Task description: Report how many lines in the entries below hold the word "beside". Your answer is that number alone.

*** Records to use ***

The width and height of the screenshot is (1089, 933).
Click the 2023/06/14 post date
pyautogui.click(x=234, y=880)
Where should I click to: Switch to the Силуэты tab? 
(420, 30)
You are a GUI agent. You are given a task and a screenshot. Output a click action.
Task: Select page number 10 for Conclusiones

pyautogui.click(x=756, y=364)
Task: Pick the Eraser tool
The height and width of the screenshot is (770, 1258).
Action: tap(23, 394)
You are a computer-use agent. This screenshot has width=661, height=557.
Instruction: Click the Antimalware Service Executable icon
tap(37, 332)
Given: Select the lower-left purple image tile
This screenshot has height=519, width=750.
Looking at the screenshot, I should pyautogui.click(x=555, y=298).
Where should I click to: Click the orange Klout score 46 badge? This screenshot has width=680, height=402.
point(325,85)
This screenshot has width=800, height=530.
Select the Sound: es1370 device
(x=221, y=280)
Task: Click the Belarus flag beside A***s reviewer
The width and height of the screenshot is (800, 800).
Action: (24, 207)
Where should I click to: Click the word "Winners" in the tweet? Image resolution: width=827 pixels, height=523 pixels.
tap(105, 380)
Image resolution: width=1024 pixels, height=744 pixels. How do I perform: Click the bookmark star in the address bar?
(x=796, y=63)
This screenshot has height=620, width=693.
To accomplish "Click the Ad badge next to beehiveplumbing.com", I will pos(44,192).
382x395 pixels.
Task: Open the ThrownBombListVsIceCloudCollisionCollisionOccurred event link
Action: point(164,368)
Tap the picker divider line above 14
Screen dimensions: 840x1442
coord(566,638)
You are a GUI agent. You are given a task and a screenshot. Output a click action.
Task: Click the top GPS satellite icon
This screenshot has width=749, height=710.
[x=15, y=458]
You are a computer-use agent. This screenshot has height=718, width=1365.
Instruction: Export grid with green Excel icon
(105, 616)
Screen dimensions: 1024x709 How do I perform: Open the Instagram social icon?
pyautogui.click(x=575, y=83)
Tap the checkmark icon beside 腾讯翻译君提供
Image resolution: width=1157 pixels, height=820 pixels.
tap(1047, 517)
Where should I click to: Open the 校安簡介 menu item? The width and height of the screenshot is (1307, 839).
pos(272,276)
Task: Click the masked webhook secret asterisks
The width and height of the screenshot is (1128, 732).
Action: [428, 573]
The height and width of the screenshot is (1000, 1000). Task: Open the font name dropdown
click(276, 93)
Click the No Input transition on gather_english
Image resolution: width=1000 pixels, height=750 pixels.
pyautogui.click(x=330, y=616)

*** End of Records to use ***

Your solution: 2